● Records from a data source
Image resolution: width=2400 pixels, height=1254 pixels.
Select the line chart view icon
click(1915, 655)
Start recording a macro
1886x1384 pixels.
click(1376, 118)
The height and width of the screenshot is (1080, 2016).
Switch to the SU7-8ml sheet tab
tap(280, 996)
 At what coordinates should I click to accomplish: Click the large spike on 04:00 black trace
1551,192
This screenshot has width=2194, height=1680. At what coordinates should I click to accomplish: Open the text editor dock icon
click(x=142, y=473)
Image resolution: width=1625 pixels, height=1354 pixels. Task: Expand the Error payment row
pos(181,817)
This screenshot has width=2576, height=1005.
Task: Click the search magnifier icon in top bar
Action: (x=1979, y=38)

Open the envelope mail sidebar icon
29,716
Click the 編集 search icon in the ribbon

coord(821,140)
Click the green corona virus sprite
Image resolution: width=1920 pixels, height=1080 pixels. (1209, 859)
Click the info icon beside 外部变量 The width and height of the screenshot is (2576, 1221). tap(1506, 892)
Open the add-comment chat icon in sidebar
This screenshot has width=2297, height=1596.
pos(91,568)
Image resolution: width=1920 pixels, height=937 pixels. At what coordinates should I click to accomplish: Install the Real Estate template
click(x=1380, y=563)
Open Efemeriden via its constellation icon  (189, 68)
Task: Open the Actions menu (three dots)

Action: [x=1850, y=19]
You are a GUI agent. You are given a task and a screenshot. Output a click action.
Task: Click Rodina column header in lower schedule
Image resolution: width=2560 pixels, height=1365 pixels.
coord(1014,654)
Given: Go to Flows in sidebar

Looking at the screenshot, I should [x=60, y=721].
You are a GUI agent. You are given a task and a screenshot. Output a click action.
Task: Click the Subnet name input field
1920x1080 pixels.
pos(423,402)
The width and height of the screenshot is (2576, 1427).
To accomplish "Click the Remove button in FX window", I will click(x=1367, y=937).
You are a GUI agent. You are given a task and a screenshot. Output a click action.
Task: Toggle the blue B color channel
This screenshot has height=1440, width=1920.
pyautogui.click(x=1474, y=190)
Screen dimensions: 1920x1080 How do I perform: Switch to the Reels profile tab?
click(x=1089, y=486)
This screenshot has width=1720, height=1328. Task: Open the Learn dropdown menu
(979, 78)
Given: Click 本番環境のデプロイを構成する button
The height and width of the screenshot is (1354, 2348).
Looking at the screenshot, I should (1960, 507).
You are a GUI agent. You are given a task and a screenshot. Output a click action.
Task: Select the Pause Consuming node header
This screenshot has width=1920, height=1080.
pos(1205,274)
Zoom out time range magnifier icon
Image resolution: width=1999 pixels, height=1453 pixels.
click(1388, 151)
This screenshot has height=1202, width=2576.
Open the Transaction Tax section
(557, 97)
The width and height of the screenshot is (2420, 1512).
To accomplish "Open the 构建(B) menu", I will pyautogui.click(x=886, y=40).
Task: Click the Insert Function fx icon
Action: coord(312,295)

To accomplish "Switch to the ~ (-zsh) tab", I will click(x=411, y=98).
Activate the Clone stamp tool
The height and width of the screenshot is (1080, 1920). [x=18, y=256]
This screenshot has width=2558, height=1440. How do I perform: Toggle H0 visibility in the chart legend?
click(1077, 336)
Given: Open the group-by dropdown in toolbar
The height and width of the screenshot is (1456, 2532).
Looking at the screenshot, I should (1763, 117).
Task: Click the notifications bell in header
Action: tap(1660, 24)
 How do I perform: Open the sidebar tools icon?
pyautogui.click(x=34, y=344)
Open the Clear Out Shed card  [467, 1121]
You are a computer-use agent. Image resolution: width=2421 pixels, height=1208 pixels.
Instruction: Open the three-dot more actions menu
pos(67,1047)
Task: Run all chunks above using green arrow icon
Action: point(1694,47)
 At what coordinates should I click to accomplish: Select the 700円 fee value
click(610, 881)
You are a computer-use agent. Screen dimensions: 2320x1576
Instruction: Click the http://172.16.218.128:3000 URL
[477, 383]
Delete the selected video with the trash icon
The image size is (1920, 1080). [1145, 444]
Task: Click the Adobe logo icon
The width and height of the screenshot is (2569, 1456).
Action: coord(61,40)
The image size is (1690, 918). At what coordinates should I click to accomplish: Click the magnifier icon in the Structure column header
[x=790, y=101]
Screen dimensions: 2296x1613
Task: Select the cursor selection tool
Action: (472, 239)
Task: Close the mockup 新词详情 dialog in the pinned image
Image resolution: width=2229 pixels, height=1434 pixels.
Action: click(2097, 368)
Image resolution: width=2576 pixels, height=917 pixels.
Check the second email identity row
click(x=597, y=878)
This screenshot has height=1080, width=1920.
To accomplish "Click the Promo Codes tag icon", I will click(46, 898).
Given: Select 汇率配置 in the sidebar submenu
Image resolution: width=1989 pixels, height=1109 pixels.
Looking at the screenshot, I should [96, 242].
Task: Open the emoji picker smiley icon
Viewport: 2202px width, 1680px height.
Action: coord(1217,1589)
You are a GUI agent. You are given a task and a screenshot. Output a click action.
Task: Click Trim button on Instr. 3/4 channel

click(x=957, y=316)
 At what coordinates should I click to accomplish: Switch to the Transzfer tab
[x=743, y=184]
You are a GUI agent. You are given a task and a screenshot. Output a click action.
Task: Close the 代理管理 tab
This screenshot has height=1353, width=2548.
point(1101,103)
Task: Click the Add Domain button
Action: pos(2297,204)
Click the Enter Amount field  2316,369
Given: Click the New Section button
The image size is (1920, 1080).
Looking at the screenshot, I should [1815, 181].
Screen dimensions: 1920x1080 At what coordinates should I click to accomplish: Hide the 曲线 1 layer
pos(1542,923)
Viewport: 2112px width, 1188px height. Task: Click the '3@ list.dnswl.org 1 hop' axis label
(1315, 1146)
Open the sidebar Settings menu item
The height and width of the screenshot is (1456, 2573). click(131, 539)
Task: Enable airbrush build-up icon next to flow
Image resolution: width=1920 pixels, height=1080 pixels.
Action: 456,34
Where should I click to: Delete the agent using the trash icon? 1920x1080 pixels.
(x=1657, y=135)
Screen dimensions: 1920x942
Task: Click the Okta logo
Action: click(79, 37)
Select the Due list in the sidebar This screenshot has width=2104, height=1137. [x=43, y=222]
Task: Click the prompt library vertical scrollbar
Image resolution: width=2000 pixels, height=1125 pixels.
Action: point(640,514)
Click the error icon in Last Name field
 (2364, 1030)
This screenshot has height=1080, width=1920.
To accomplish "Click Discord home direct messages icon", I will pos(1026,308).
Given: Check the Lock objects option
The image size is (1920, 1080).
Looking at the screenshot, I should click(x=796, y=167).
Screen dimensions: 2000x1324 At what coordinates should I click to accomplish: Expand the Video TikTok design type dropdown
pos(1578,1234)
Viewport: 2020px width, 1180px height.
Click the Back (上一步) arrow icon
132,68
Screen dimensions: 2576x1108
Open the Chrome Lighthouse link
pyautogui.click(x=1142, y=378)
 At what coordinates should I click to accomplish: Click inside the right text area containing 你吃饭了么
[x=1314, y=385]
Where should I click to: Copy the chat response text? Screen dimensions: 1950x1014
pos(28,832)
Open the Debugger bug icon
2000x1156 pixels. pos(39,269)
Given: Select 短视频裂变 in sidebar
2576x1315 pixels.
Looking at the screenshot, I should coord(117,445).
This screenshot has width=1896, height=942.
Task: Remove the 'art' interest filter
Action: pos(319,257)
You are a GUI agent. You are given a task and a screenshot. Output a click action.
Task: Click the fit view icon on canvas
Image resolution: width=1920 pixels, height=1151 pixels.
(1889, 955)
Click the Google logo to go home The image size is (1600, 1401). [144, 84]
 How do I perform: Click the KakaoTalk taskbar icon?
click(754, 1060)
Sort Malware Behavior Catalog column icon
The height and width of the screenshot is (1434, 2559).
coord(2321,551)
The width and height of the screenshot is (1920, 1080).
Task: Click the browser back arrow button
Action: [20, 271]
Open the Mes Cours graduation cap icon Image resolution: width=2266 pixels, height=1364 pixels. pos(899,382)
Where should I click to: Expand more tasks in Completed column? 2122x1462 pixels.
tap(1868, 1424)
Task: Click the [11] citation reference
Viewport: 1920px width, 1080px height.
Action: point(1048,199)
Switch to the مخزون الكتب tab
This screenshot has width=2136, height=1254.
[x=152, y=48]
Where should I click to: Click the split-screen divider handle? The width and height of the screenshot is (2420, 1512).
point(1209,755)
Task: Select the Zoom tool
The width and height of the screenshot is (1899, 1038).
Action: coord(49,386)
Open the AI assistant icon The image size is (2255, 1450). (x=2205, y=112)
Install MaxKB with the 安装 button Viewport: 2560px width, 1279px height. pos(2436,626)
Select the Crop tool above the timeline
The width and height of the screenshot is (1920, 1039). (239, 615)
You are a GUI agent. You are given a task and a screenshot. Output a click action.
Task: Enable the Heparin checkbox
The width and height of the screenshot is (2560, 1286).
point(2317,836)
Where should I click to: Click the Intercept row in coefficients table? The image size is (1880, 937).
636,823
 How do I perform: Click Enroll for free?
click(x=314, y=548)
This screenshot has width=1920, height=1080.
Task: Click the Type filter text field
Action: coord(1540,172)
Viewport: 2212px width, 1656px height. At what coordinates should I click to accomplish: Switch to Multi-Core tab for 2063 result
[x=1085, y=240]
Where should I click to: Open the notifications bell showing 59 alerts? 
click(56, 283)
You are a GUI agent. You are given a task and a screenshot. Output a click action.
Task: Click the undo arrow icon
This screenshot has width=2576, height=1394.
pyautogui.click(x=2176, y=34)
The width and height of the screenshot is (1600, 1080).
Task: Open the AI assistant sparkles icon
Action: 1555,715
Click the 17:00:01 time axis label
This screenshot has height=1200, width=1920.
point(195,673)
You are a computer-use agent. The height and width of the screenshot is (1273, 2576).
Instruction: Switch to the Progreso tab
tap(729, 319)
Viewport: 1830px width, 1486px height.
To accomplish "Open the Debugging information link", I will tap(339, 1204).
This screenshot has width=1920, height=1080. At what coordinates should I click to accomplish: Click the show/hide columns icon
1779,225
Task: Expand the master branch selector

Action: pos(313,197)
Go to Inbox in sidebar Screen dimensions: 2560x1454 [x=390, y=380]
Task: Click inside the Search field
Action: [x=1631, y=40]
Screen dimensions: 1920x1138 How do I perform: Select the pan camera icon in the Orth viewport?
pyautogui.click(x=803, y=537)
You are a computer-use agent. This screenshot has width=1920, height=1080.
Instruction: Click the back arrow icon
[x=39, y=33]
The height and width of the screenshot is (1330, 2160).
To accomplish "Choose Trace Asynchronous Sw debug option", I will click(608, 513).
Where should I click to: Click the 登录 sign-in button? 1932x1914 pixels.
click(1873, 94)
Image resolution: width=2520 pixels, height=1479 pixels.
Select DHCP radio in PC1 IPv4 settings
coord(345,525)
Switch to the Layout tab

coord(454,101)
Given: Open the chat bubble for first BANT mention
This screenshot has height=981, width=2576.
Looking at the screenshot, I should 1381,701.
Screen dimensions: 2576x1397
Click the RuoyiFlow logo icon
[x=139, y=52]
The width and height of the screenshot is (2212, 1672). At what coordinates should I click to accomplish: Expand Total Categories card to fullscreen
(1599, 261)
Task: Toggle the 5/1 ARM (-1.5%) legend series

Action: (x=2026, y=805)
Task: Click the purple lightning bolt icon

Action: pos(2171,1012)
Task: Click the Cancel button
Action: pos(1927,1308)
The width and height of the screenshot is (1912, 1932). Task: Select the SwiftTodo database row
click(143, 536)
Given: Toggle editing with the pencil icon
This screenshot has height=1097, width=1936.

● Description of the task
In the entries, the line containing "Given: Open the chat" and every line after it through the last are to be duplicated exactly, and no other line is to be included.

● Exercise output
Given: Open the chat bubble for first BANT mention
This screenshot has height=981, width=2576.
Looking at the screenshot, I should 1381,701.
Screen dimensions: 2576x1397
Click the RuoyiFlow logo icon
[x=139, y=52]
The width and height of the screenshot is (2212, 1672). At what coordinates should I click to accomplish: Expand Total Categories card to fullscreen
(1599, 261)
Task: Toggle the 5/1 ARM (-1.5%) legend series

Action: (x=2026, y=805)
Task: Click the purple lightning bolt icon

Action: pos(2171,1012)
Task: Click the Cancel button
Action: pos(1927,1308)
The width and height of the screenshot is (1912, 1932). Task: Select the SwiftTodo database row
click(143, 536)
Given: Toggle editing with the pencil icon
This screenshot has height=1097, width=1936.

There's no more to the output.